Early, Texas, was nothing but fast-food places I didn't want to eat at and one gigantic Walmart. I kept driving into vast, unfinished forecourts searching for any kind of sustenance having survived on Pringles and Junior Mints for the past 24 hours. Whenever I caught a glimpse of my haunted reflection I would think “Uh, I need a facial” but what I really needed was to be turned inside out and have the Starburst, Chicken Nuggets, and Coca-Cola squeezed right out of me. A soul colonic.
Every town I passed through hoarded their dead in exactly the same way, on a sensible portion of land just on the outskirts of town. The cemeteries were always relative in size to current population despite the fact that the number of people alive today is dwarfed by the number of people who have ever lived. These modest graveyards were another exercise in perspective, a testament to how short all our attachments, legacies and memories are.
On this trip, I’ve felt life, death, wonder, boredom, beauty, and sickness everywhere, at all times. I have been driving through the soup and I’m more in love and horrified by America than I’ve ever been.
The night I drove into Sedona I cried, even before the tragic aura reading and the genocide plaque. I approached the town just after sundown and everything around me had turned a deep, navy blue. There must be a better color for me to point to but if there is I don’t know the name of it. It was dark, rich, and thick with the cosmos, brimming with electricity. An ecstatically muted black-blue.
I cried when the huge Sedona rocks rolled into view, perfectly silhouetted yet not quite separate from the night sky. I got it. I understood why people told me to come here. I sputtered to Winnie “We’re so lucky, we’re so lucky” as she looked at me in that uncomfortable, embarrassed way that dogs do, forever apologetic that she still doesn’t speak my language or know where and what she is. She was no doubt bored, worn down by the journey having only seen 6 hours of sky from her vantage point in the backseat. She didn’t even bother to whine.
I was tired and lonely, with a pain in my neck, arm, and shoulder and as I continued to cry it dawned on me that the sobs might not just be about the big rocks - you know? But perhaps I’m embarrassed to admit that nature made me cry and would rather say it was delayed disappointment about dating, aging, or career woes. How boring, how un-epic!
In fact, from now on, if I’m crying, I hope it’s only over the majesty of something big and unknowable like life or rocks, rather than small and predictable like not getting a second interview. We should be embarrassed to not be sobbing over how goddam beautiful the world is at all times (wheel out the Gregorian chanters!)
So, I’ll say that yes, the magical energy and vortexes of Sedona pulled the wracking sobs out of me, to the perfect soundtrack of New Grass by TalkTalk, as I crawled the winding roads with my small dog in this big landscape looking for the Matterhorn Inn.
Whatever the reason, like rain after a long summer, Oh, I needed it! A blessing! A good old cry!

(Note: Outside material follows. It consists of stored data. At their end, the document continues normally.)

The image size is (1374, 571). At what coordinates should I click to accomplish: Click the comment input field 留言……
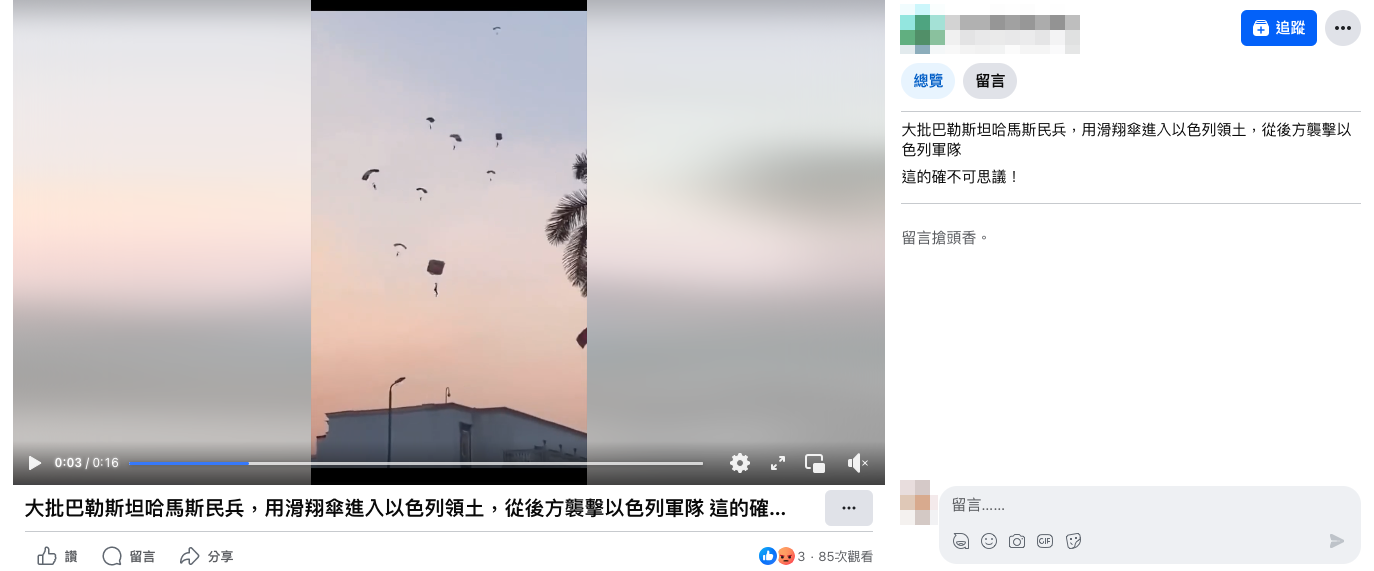click(x=1150, y=506)
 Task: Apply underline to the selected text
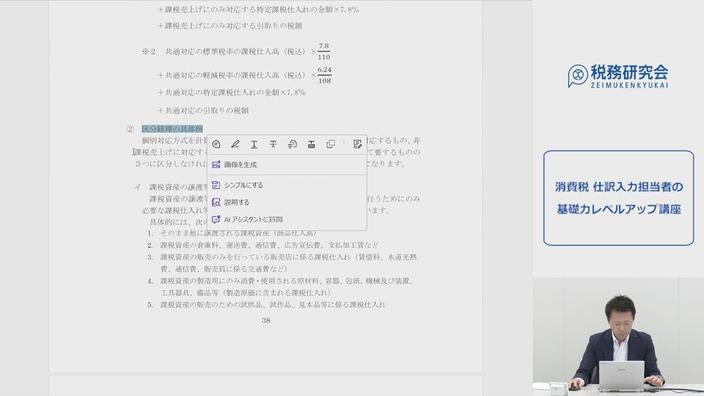[254, 144]
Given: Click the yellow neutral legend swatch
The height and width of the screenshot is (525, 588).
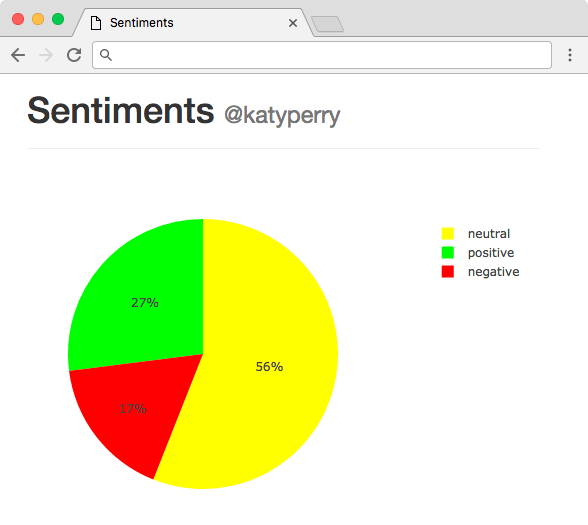Looking at the screenshot, I should 448,234.
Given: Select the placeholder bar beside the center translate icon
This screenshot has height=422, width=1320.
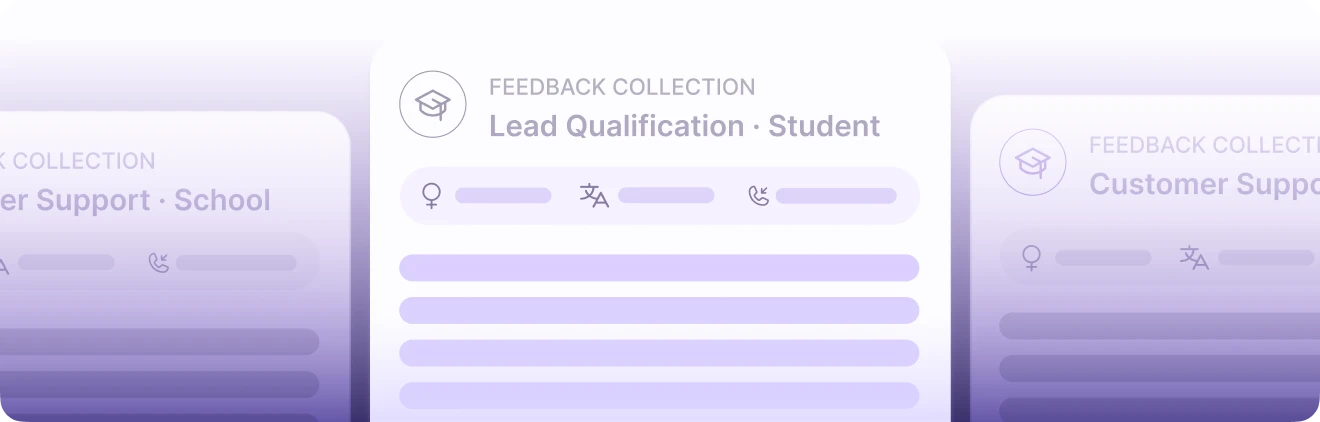Looking at the screenshot, I should pos(666,195).
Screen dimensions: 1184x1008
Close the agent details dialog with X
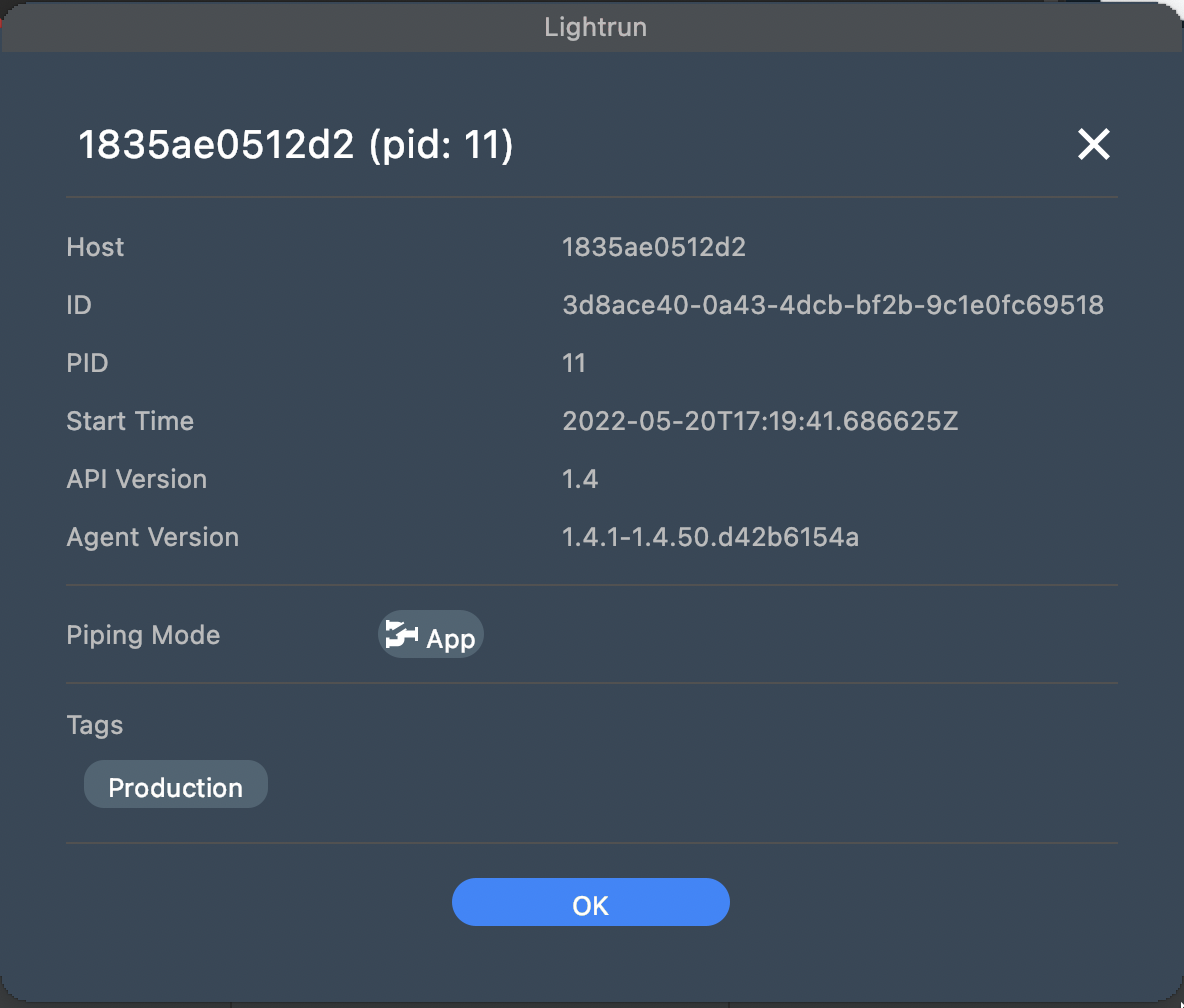pos(1093,146)
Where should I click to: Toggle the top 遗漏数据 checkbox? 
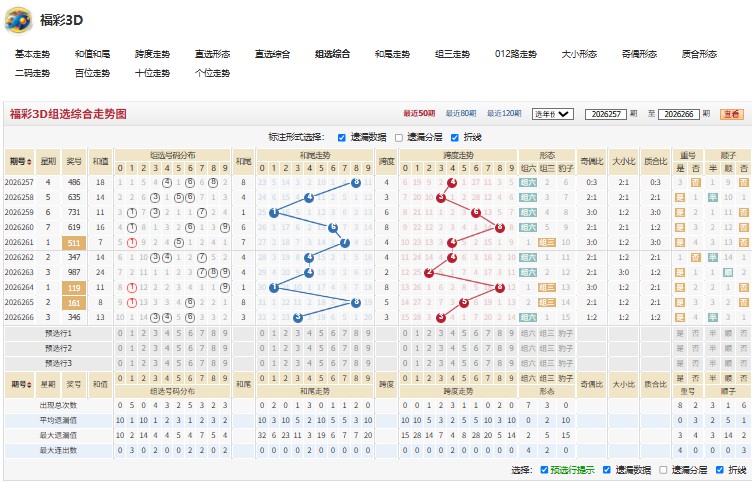tap(341, 138)
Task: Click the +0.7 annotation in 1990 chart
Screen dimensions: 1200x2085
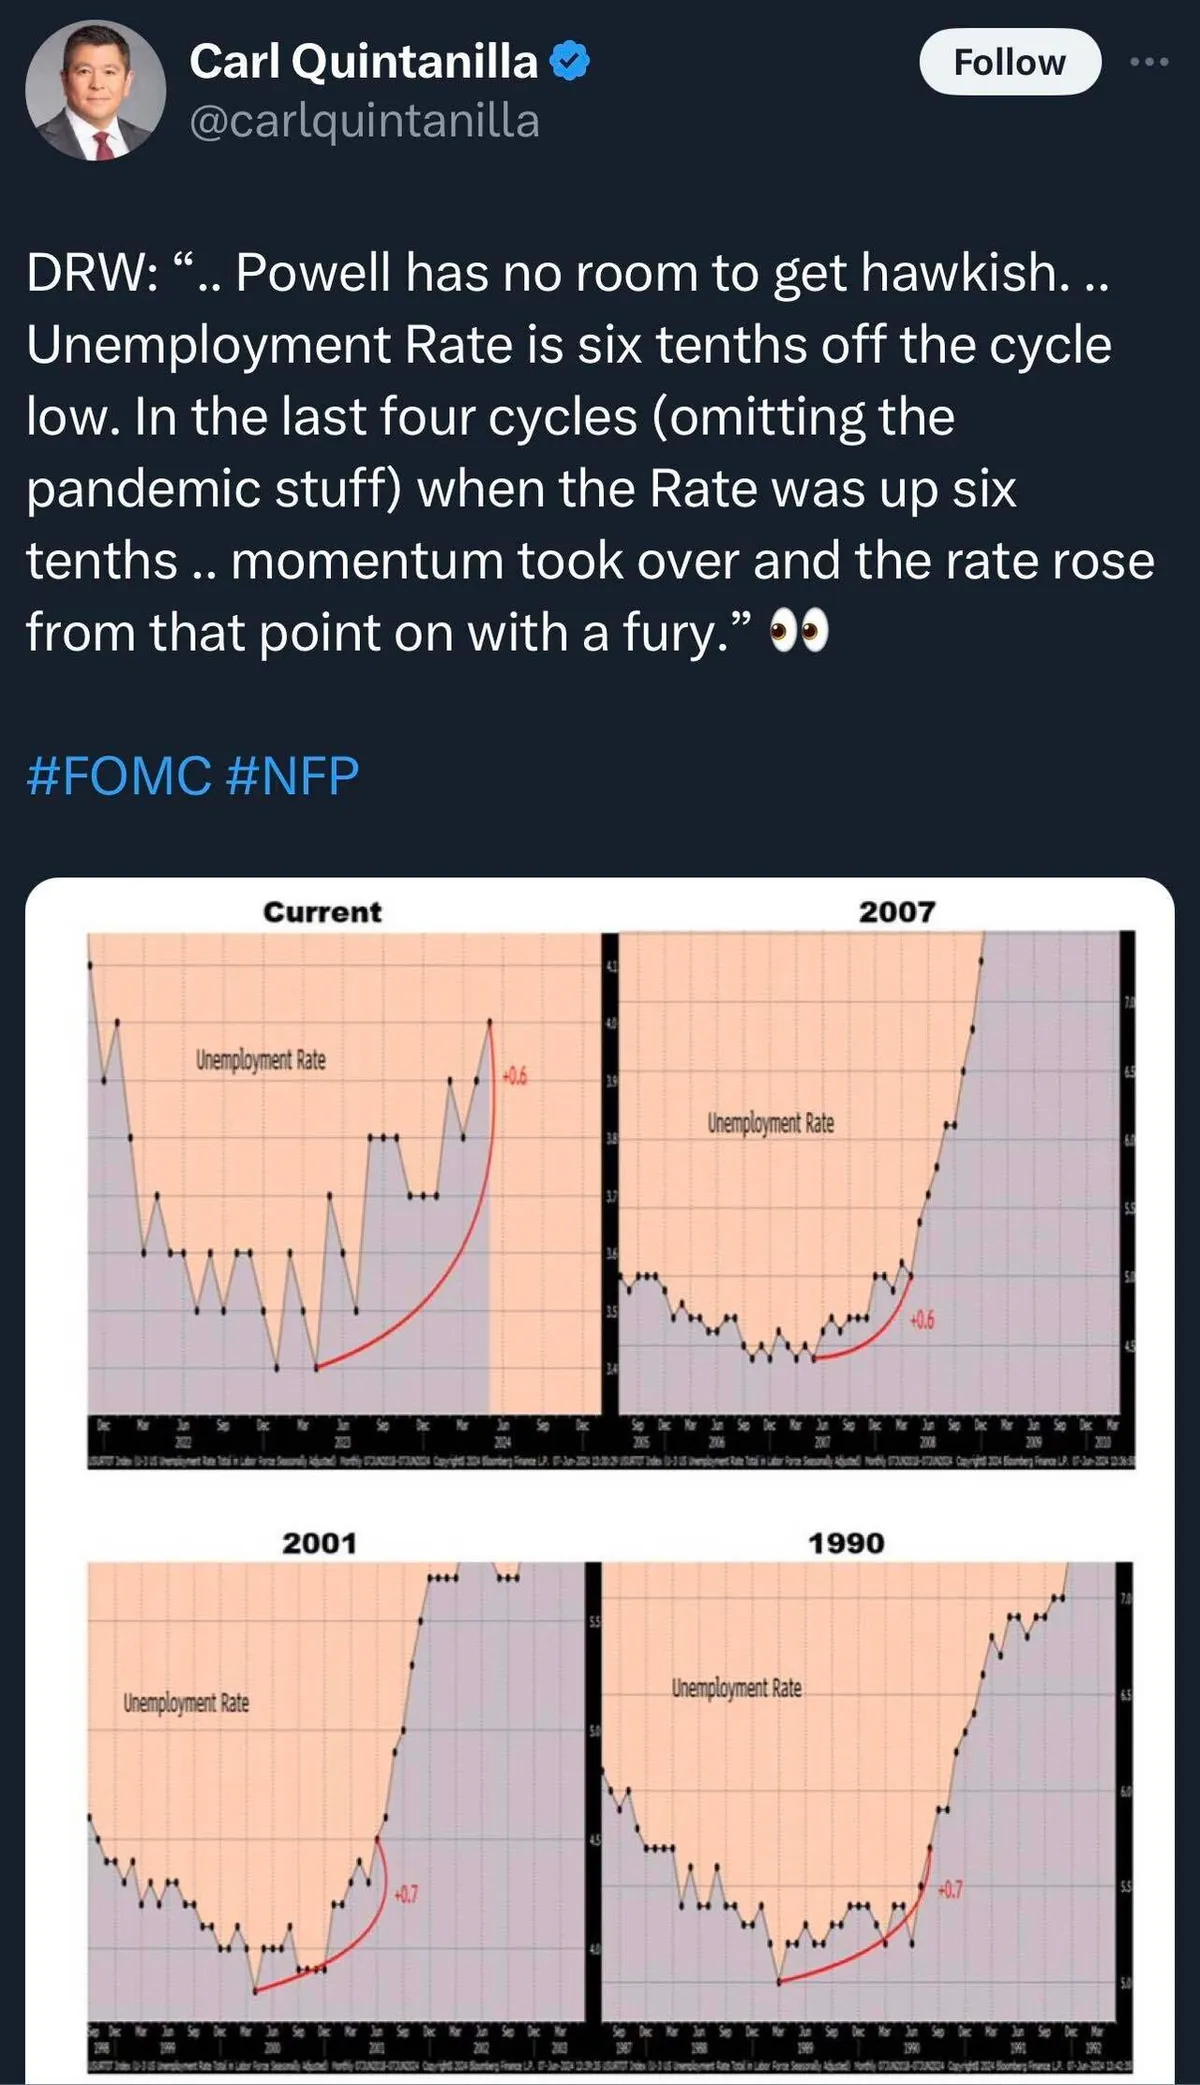Action: pos(950,1889)
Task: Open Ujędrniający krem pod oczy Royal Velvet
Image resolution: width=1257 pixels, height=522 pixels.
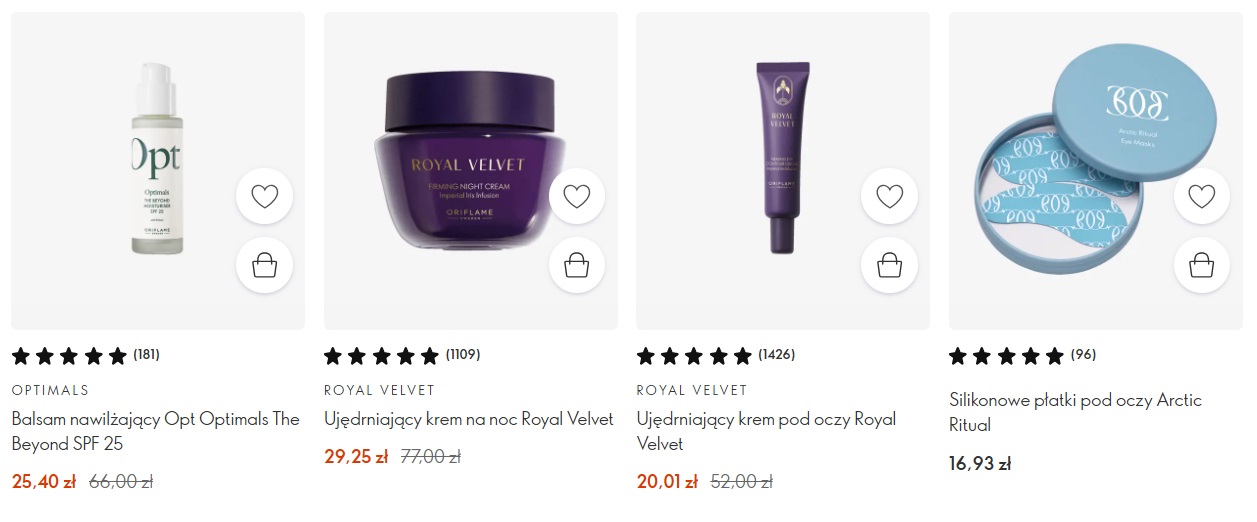Action: click(x=766, y=431)
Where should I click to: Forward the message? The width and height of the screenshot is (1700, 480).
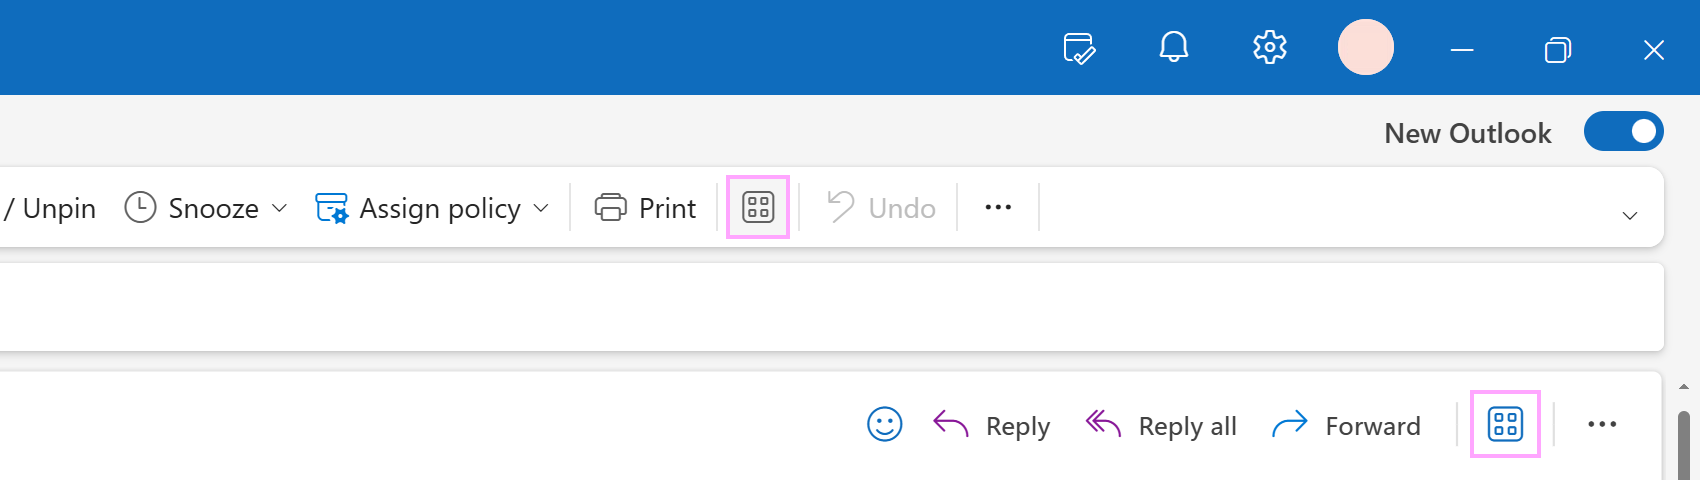tap(1346, 425)

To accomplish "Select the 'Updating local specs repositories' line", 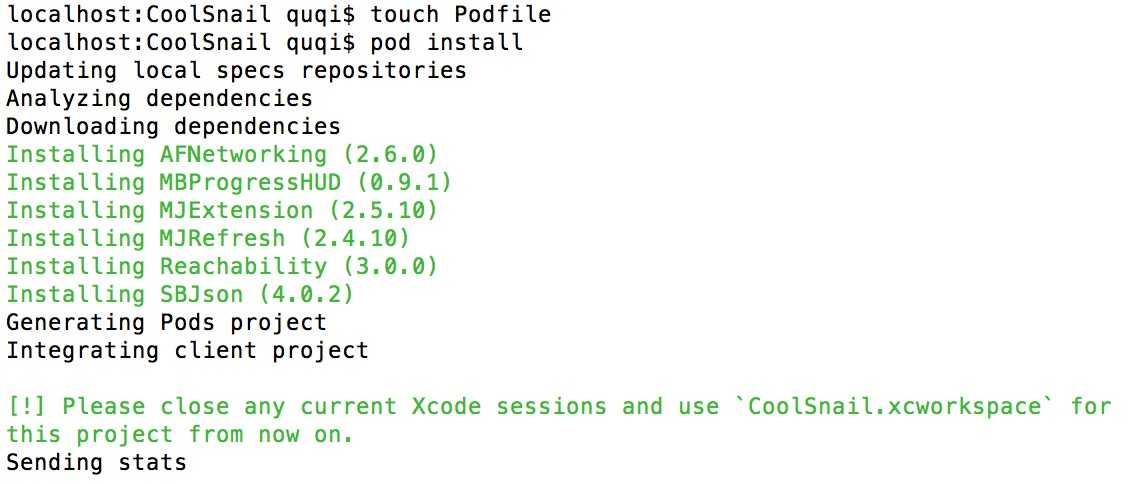I will [x=236, y=70].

Goodness gracious, America - have mercy!
“We should be embarrassed to not being sobbing over how goddam beautiful the world is at all times (wheel out the Gregorian chanters!) “ - god damn bless you, Winnie & America! I love reading your words!!
I have had such complicated emotions about this as well. You write about it so meaningfully here, and also love that you’re writing about traveling through the US! There is so much to see.